To CAIS Engineers - WAKE UP AND TAKE CARE OF YOUR CUSTOMERS

Mon May 14 09:35:45 UTC 2001

> From: John Fraizer [mailto:nanog at Overkill.EnterZone.Net]
> Sent: Monday, May 14, 2001 1:33 AM

> On Mon, 14 May 2001, Roeland Meyer:

> > Yet, I can't depend on IP addrs because my upstream might have to be
> > changed... damn, I shouldn't have depended on my scumbag 
> DSL upstream, eh?
> > Gee, maybe I should have had a names based system after 
> all? Either way, I
> > wind up having to rebuild Oracle boxen and application 
> servers, every time
> > somebody farts. Just what in blue hell are we supposed to do?
> 
> Um, lets see...how about this.  You use NAT.  That'll be 
> $180.00 please.  
> I'll send you an invoice.

Good luck, some critical stuff can't NAT. Send it, I'll file it in the
appropriate receptacle.

> > BTW, the last I checked SSL certs are usually names based. 
> Pretty slack security, eh?
> 
> Slack, no. You're comparing apples to oranges here and 
> HOPEFULLY, you know
> it.  Basing security on IN-ADDR is absolutely idiotic.  

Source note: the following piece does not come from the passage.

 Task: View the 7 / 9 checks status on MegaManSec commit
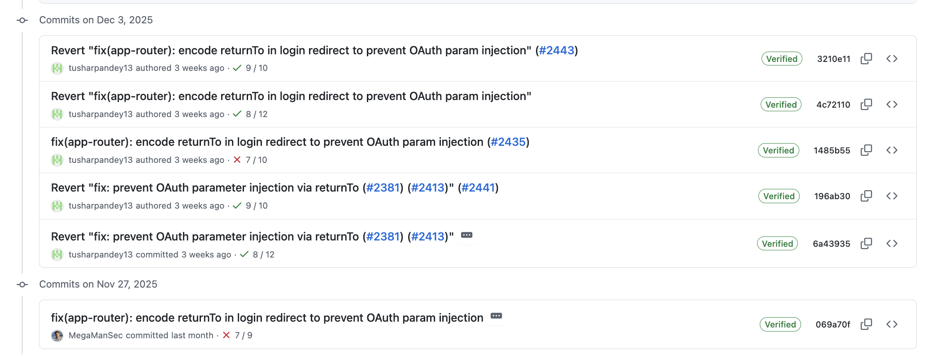pos(244,335)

Agreed, but some code requires it. Which was my point. I'm talking smaller
vendors, like Oracle. BTW, how do I fake in-addr.arpa responses for NAT'd
space? My Oracle 8i server keeps checking the reverse addr every time I try
to create a DB. It's really annoying. Funny thing, my DB2 servers do the
same thing ...

> Basing security on IP addresses on the other hand is while 
> not a complete
> security solution, MUCH MORE SOUND than IN-ADDR.  You can at least build
> ACLs in your router(s) that don't allow spoofed traffic to enter your
> network.  

Then, why bother with DNS? This becomes a real problem with non-portable IP
blocks. My point remains, names are more portable than IP addrs.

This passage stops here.